* **Exercise directions**: Please carry on the passage below on Secure Remote Commerce from its last sentence.

* **Passage**:
......

What Is Secure Remote Commerce (SRC)?
Secure Remote Commerce (SRC) is the EMVCo specification that defines the technical plumbing under Click to Pay. SRC describes how the SRC System (the operator), an SRC Initiator (the merchant's checkout) and a Digital Card Facilitator exchange card data and authentication signals — and how the real card number is replaced by a network token before it reaches the merchant. If Click to Pay is the button the shopper sees, SRC is the rulebook that makes it work the same way across Visa, Mastercard, American Express and Discover.
Secure Remote Commerce (SRC) is the EMVCo specification that defines how online card payments work without the shopper having to type their card number into every merchant's checkout form. SRC describes the roles, the message flows, the authentication signals and the data formats that let any participating network share enrolment and tokenise card data on the way to a merchant. Click to Pay is the shopper-facing brand built on top of SRC — the button, the user experience, the marketing. SRC is the technical layer underneath, owned and published by EMVCo (the same standards body that gave the world chip-and-PIN). For most shoppers, the distinction doesn't matter. For merchants, gateway engineers and acquirers, it matters quite a lot.

......

* **Material provided**:
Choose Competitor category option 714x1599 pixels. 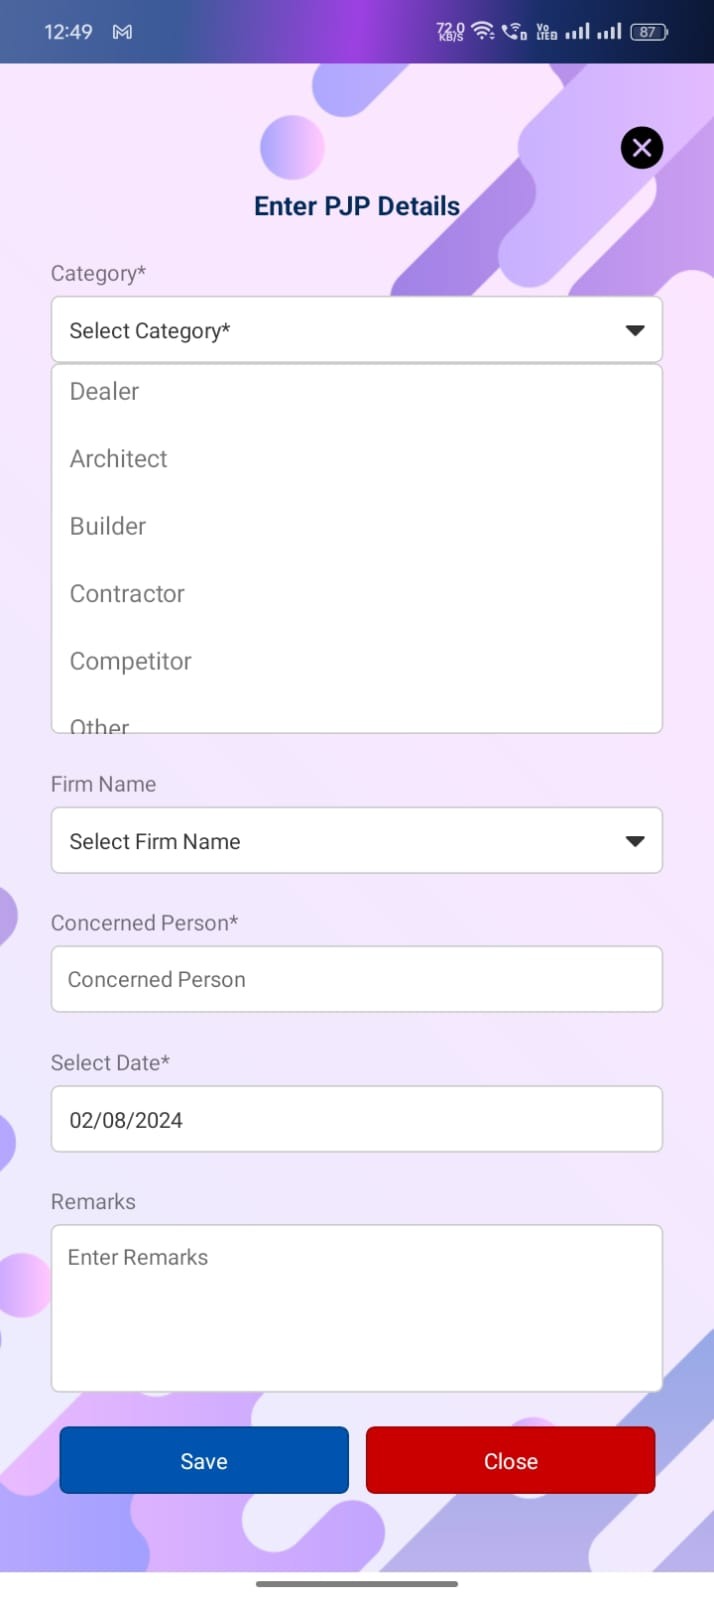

......

* **Task output**:
The short version: SRC is the spec, Click to Pay is the product. EMVCo wrote the SRC specification so that every card network would implement online checkout the same way. The four big networks — Visa, Mastercard, American Express and Discover — each run their own SRC System but they all conform to the same EMVCo rules, and they share enrolment status with each other so a shopper doesn't have to enrol the same card four times. If you've been searching for "what is SRC payments" and the answers all just say "it's Click to Pay", that's not wrong, but it skips the part that explains why the button looks the same on a Mastercard site and a Visa site, and why the data flowing under the hood is consistent across networks.
The Roles SRC Defines
SRC describes a small ecosystem of named roles. Once you've got these straight, the rest of the spec falls into place.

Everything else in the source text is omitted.